The ways I am most familiar with are casket burial and cremation. Scattering cremated ashes is illegal in some areas, while in others it is legal and encouraged. In reading up on cremation, I found that there are some very different ways to handle the ashes. Some of these ideas are typical, while others are pretty unique - and apt for an eccentric character's disposal:
keep inside a display urn or box
keep inside locket
scatter around special, typically outdoor, place
bury underground
ship via helium balloon
disperse via fireworks
place in shotgun shell and shot
drop from plane
send into space
turn into artificial diamond or artificial reef*
Cryonics is another way to store a dead person, but it is in the hopes that the deceased may be reanimated in the future. Halting a corpse's decay is a costly and possibly futile endeavor.
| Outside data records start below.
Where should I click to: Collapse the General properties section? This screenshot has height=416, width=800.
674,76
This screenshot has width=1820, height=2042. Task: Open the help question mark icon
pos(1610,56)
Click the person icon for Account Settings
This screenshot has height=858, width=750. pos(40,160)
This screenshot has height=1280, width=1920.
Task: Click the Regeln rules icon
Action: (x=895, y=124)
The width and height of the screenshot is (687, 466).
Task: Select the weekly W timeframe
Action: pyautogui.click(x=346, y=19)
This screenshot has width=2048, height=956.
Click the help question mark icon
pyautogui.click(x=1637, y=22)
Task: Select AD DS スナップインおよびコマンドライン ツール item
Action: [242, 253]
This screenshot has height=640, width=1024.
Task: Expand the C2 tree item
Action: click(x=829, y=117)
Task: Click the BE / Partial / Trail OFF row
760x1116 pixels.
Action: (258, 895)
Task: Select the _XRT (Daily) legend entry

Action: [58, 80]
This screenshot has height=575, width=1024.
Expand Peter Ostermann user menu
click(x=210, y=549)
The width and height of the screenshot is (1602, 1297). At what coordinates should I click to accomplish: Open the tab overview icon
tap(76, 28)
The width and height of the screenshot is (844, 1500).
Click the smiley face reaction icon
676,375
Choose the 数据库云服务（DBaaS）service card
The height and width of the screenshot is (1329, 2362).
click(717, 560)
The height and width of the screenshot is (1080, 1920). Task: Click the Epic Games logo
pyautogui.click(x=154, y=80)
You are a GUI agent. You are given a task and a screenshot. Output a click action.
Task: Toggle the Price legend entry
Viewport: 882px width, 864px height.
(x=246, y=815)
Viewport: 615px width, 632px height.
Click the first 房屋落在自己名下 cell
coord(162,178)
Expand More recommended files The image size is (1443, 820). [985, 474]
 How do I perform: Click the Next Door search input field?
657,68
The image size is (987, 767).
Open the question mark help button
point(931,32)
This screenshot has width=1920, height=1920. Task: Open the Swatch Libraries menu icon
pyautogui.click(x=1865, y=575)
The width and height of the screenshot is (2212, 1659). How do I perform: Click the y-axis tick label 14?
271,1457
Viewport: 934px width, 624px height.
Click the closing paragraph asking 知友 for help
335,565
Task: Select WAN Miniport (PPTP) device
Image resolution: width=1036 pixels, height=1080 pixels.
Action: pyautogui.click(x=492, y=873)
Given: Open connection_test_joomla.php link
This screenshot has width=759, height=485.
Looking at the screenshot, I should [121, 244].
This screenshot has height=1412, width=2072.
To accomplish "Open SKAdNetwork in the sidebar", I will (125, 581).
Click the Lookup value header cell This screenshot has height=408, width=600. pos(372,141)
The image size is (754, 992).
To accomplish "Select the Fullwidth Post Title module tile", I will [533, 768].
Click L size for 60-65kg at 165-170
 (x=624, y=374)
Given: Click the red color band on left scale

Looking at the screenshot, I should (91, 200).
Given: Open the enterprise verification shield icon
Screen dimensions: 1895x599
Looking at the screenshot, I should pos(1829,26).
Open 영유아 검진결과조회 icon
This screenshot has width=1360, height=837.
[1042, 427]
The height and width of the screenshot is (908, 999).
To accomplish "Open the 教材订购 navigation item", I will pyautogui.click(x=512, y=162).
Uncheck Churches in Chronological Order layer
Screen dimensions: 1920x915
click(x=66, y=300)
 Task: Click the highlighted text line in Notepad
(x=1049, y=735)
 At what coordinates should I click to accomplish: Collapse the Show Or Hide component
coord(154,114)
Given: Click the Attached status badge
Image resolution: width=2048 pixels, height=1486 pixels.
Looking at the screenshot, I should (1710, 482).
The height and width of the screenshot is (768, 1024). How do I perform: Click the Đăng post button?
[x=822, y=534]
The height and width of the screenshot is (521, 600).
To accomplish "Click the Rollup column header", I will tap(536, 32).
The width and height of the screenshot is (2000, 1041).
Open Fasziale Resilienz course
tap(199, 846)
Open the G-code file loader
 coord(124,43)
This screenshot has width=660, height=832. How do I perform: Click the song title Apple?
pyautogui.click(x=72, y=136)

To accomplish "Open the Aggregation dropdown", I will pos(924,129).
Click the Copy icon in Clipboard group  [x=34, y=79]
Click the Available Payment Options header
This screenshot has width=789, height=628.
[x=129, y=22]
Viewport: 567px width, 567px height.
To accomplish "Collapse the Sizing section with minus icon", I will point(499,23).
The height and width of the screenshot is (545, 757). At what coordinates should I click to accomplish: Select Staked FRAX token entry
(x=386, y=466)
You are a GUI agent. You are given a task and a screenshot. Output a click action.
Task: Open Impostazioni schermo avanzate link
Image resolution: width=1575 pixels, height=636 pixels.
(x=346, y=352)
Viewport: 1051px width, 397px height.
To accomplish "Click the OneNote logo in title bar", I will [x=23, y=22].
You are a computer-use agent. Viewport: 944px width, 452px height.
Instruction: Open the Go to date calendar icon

Sky burial, whole body donations, embalming, burning on a pyre, and burial at sea are other ways of permanently displacing human remains. I personally like the idea of a Viking King's send-off.
Decisions to settle bodily remains is sometimes planned in advance by the deceased, or decided after death by relatives.
Describing how a person's remains are treated after death may shed light on a mystery. For instance, a relative who keeps the victim's ashes in a cardboard box may care more about holding onto all the inherited money instead of building a marble tomb, as the deceased wished. A mother who keeps her daughter's ashes in a vial around her neck probably wasn't the one to off the victim.
Instead of describing the more typical wake and funeral in your stories, consider playing around with a more unique send-off!